Part 1: Comparing Toolkits
Here’s a list of currently “hot” machine learning toolkits:
Exercise
Pick two toolkits.
- What are pros and cons?
- Which one would you choose, and why?
- Work out a basic example that gets you started: admission.asc is a tiny classification task, the last column is the label
For your reference, Wikipedia maintains a comparison of deep learning software, and there’s a recent arxiv article that compares numerous toolkits.
Part 2: Practical Considerations
See the slide deck.
Exercise
For sequence to sequence learning, it is common practice to use training examples that have a fixed number of output frames, with variable-but-similar number of input frames.
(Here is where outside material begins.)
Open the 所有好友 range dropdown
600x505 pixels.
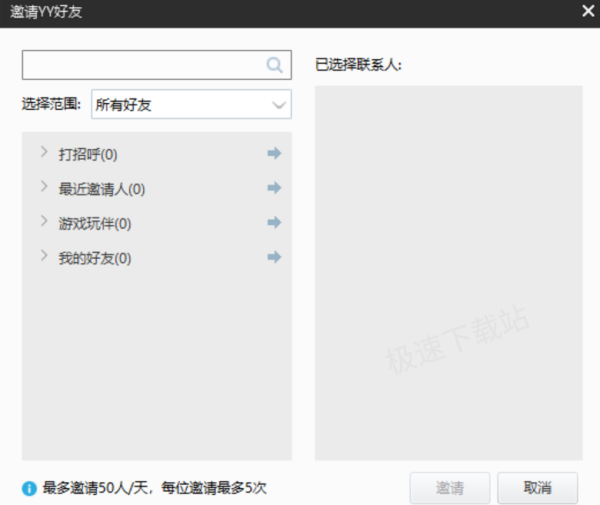click(190, 104)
For an example problem, you’ve been provided the following alignments to be used to partition your data:
# <file-id> [<symbol> <length> (; <symbol> <length>)*]
AAA_m159dxx0_010_AAA 1 5 ; 23 13 ; 35 5 ; 9 4 ; 41 7 ; 32 6 ; 35 6 ; 17 10 ; 40 11 ; 1 3
Where symbol
is an integer ID of the output symbol, and length
is the number of input samples corresponding to this segment.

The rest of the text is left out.